### EXERCISE REQUIREMENTS
Transcribe the listing below only from the line with "Task: Click the @Bean annotation" up to and including the line with "The image size is (607, 251).".

### RECORD EXTRACTS
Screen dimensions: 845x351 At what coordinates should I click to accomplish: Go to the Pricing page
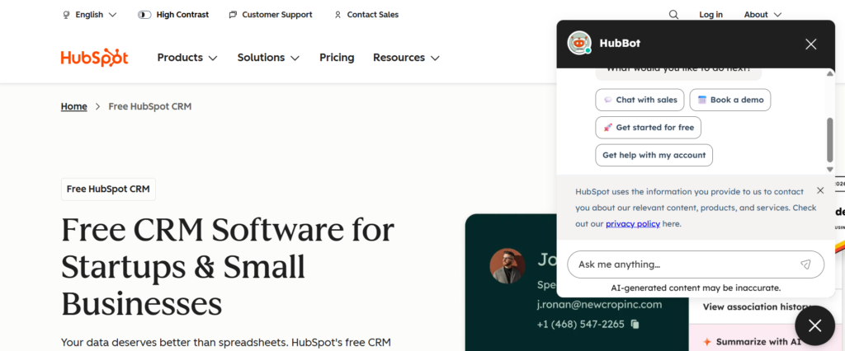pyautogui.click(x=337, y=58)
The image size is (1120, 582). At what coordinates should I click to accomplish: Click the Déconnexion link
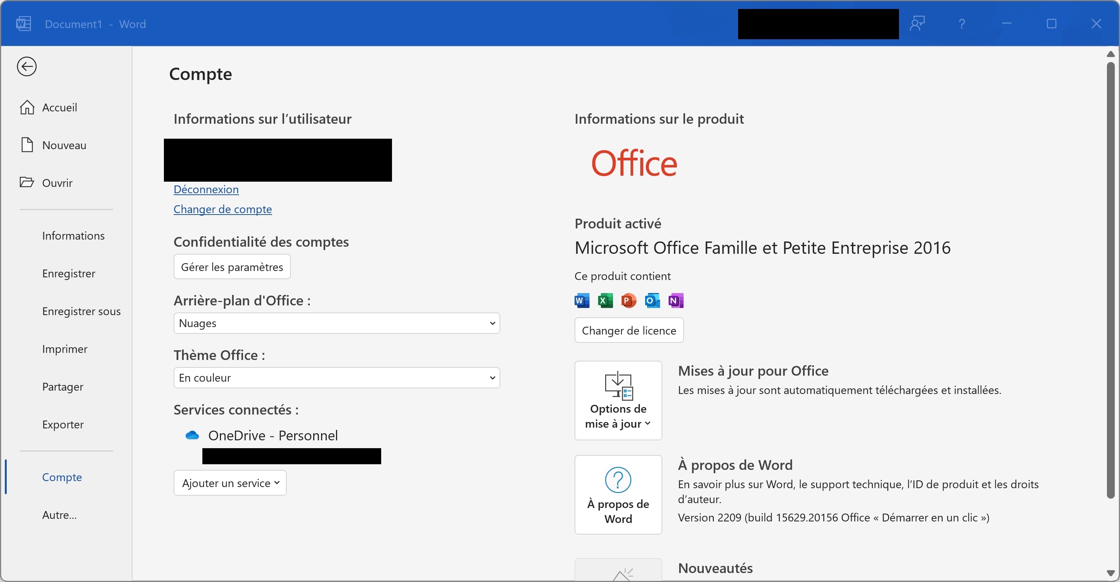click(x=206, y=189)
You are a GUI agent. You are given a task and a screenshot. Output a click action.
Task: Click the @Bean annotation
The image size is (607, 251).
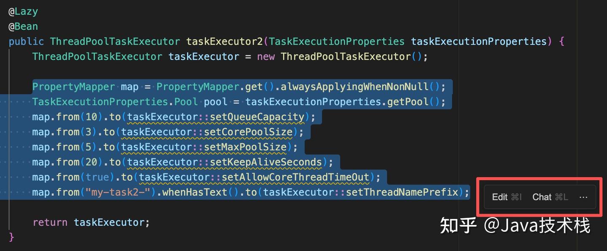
...
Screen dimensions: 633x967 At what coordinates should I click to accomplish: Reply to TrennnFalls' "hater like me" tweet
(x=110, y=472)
==
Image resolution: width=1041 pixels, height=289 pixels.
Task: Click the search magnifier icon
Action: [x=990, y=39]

### RESULT FOR THIS TASK
Task: Click the @Bean annotation
The image size is (607, 251).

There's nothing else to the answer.